- [Exercise tasks]
1. List every wildcard given for bold in the pybids_inputs config shown in the generate_inputs documentation excerpt.
2. According to the generate_inputs documentation excerpt, what is the return type?
3. Continue the generate_inputs documentation excerpt, starting right after its final line.

Then there are three more top-level entries in the dictionary:

  • "subjects": A list of the subjects in the dataset.

  • "sessions": A list of the sessions in the dataset.

  • "subj_wildcards": The subject and session wildcards applicable to this dataset. {"subject": "{subject}"} if there is only one session, {"subject": "{subject}", "session": "{session}"} if there are multiple sessions.

Return type:

dict

Notes

As an example, consider the following BIDS dataset:

bids-example/
├── dataset_description.json
├── participants.tsv
├── README
└── sub-control01
    ├── anat
    │   ├── sub-control01_T1w.json
    │   ├── sub-control01_T1w.nii.gz
    │   ├── sub-control01_T2w.json
    │   └── sub-control01_T2w.nii.gz
    ├── dwi
    │   ├── sub-control01_dwi.bval
    │   ├── sub-control01_dwi.bvec
    │   └── sub-control01_dwi.nii.gz
    ├── fmap
    │   ├── sub-control01_magnitude1.nii.gz
    │   ├── sub-control01_phasediff.json
    │   ├── sub-control01_phasediff.nii.gz
    │   └── sub-control01_scans.tsv
    └── func
        ├── sub-control01_task-nback_bold.json
        ├── sub-control01_task-nback_bold.nii.gz
        ├── sub-control01_task-nback_events.tsv
        ├── sub-control01_task-nback_physio.json
        ├── sub-control01_task-nback_physio.tsv.gz
        ├── sub-control01_task-nback_sbref.nii.gz
        ├── sub-control01_task-rest_bold.json
        ├── sub-control01_task-rest_bold.nii.gz
        ├── sub-control01_task-rest_physio.json
        └── sub-control01_task-rest_physio.tsv.gz

With the following pybids_inputs defined in the config file:

pybids_inputs:
  bold:
    filters:
      suffix: 'bold'
      extension: '.nii.gz'
      datatype: 'func'
    wildcards:
      - subject
      - session
      - acquisition
      - task
      - run

Then generate_inputs(bids_dir, pybids_input) would return the following dictionary:

{
    "input_path": {
        "bold": "bids-example/sub-{subject}/func/sub-{subject}_task-{task}_bold.nii.gz"

- [Data rows]
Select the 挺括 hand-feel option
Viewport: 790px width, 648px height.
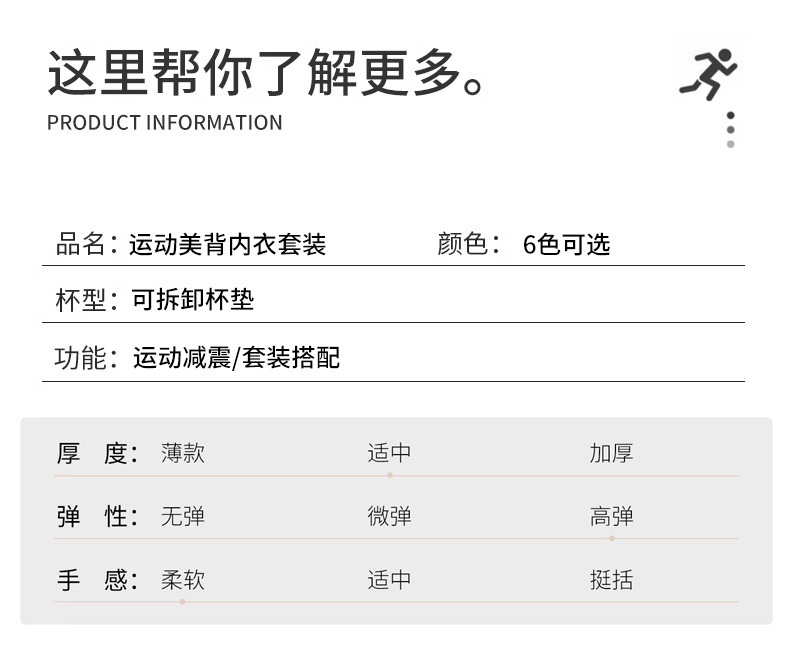click(x=611, y=580)
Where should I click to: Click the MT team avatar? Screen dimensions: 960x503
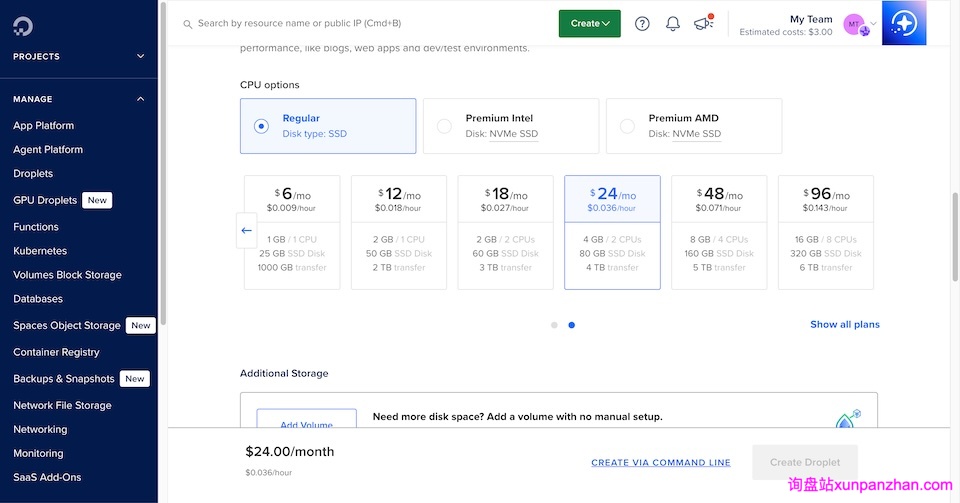pyautogui.click(x=854, y=24)
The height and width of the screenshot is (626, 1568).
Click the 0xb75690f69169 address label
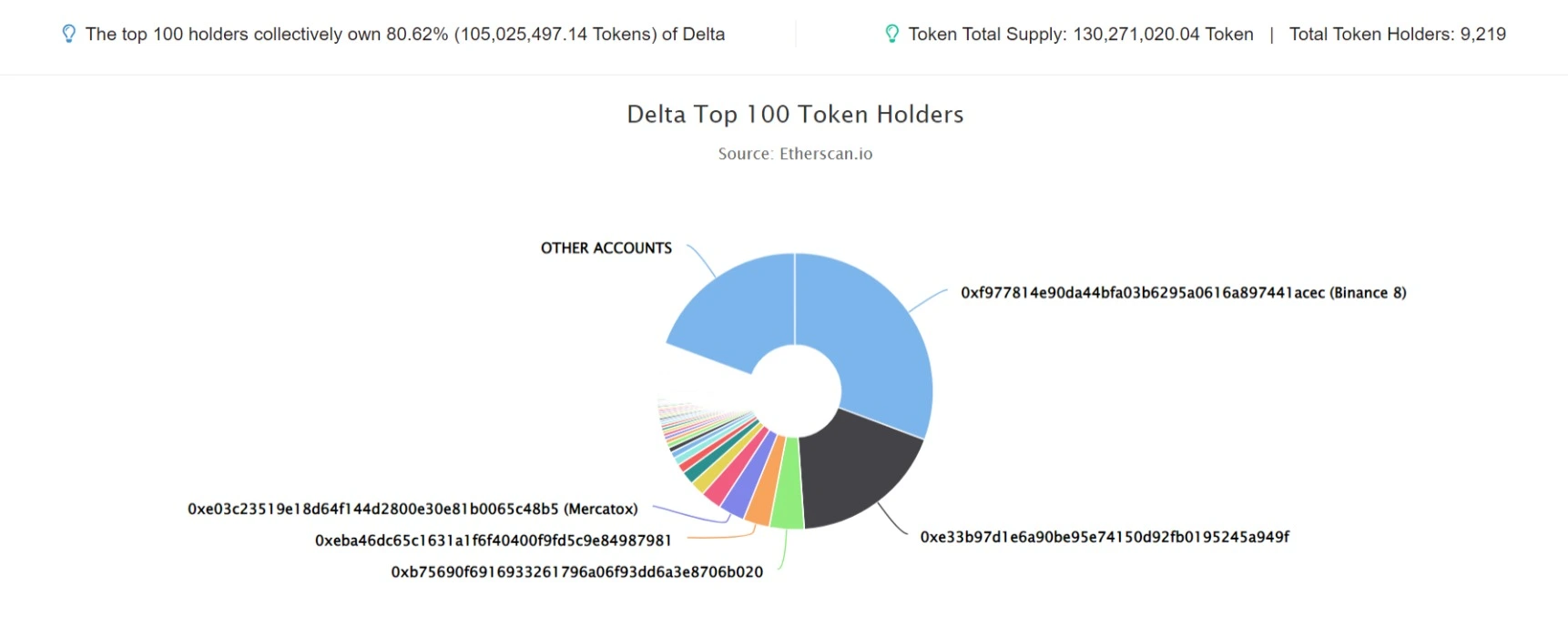point(576,572)
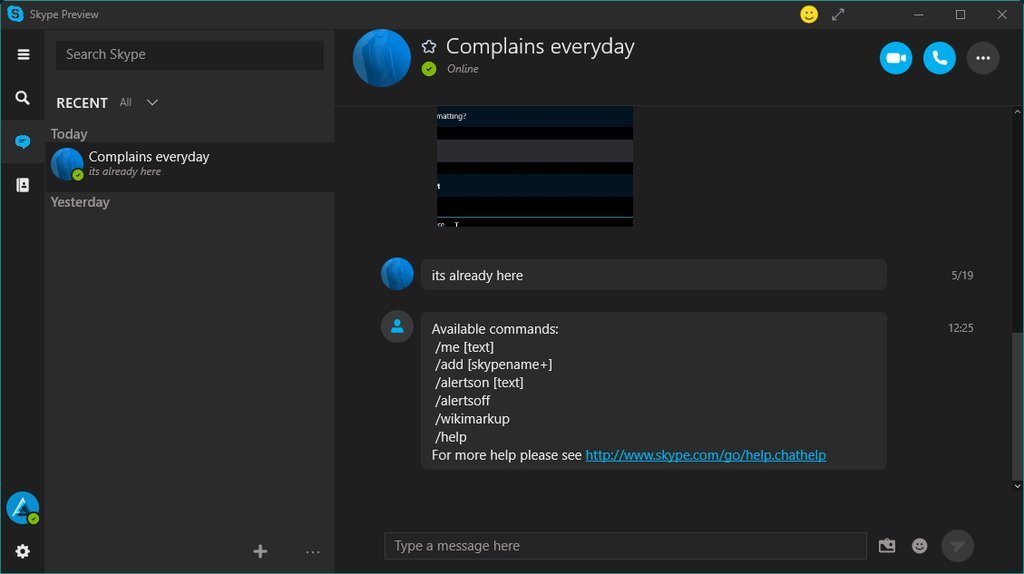Open the more options ellipsis in header
This screenshot has width=1024, height=574.
click(983, 58)
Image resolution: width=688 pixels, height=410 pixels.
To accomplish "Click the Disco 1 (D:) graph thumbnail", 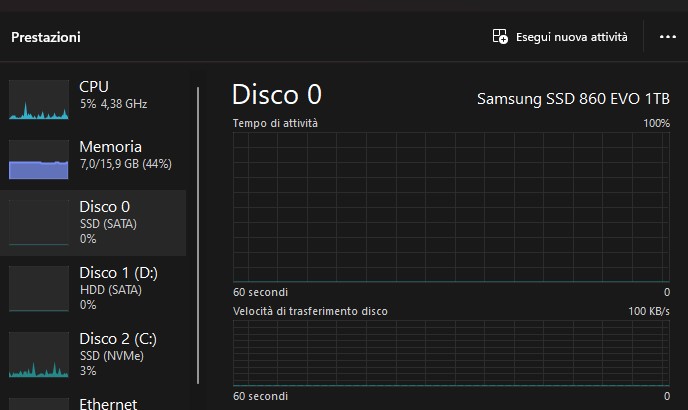I will point(39,289).
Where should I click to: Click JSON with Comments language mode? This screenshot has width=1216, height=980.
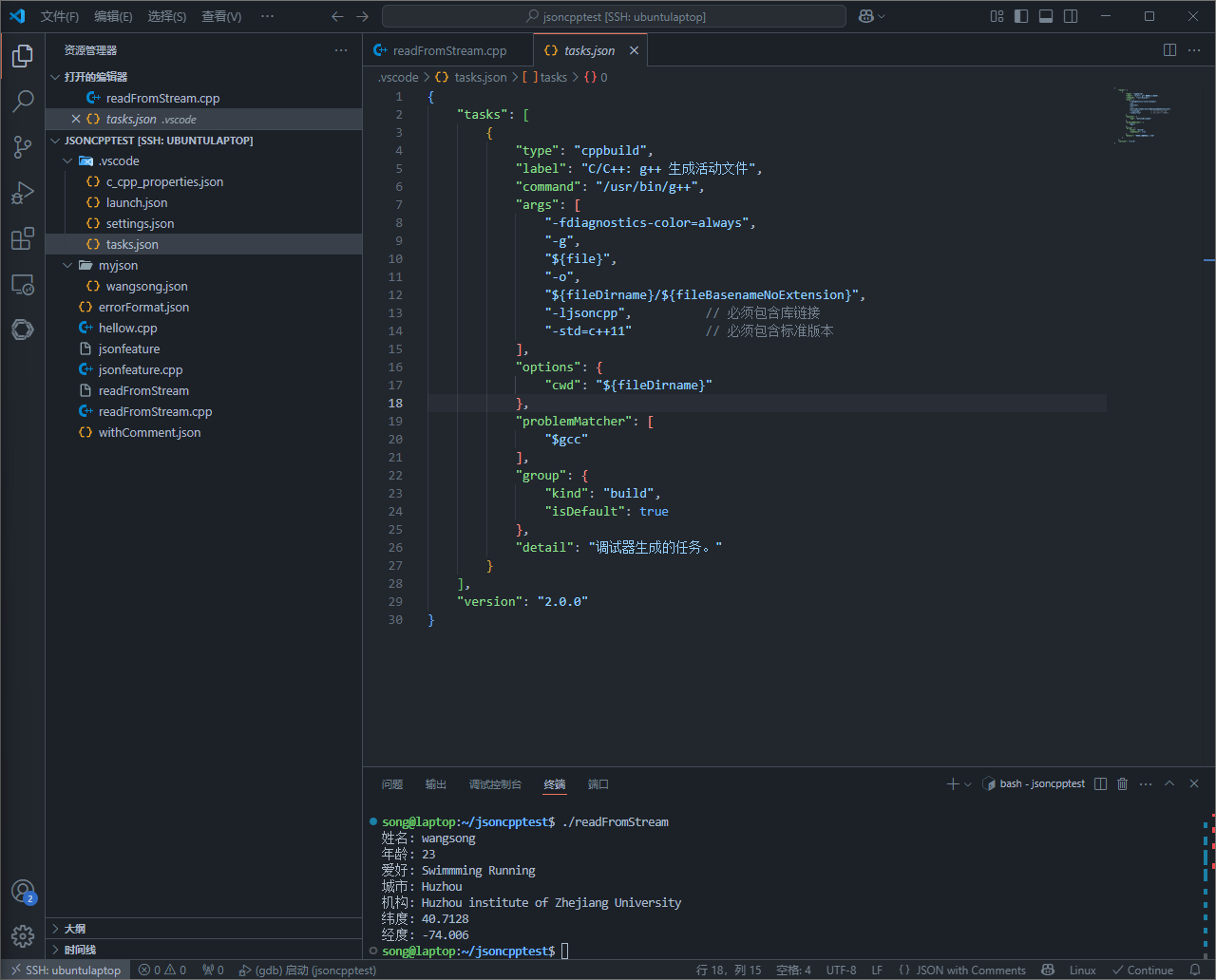pyautogui.click(x=970, y=971)
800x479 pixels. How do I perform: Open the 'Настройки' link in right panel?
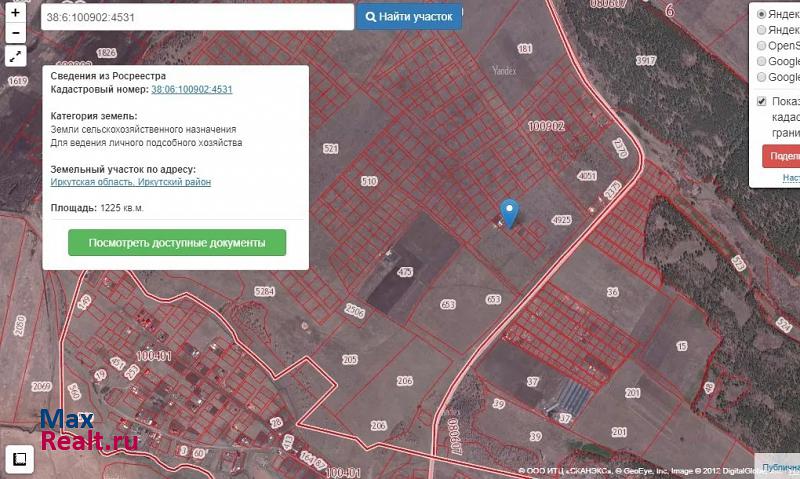[x=791, y=178]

- [Per-task answers]
1. subject, session, acquisition, task, run

2. dict

3.
    },
    "input_zip_lists": {
        "bold": {
            "subject": ["control01", "control01"],
            "task": ["nback", "rest"]
        }
    },
    "input_lists": {
        "bold": {
            "subject": ["control01"],
            "task": ["nback", "rest"]
        }
    },
    "input_wildcards": {
        "bold": {
            "subject": "{subject}",
            "task": "{task}"
        }
    },
    "subjects": ["subject01"],
    "sessions": [],
    "subj_wildcards": {"subject": "{subject}"}
}
snakebids.get_filtered_ziplist_index(zip_list, wildcards, subj_wildcards)

Use this function when you have wildcards for a single scan instance, and want to know the index of that scan, amongst that subject’s scan instances.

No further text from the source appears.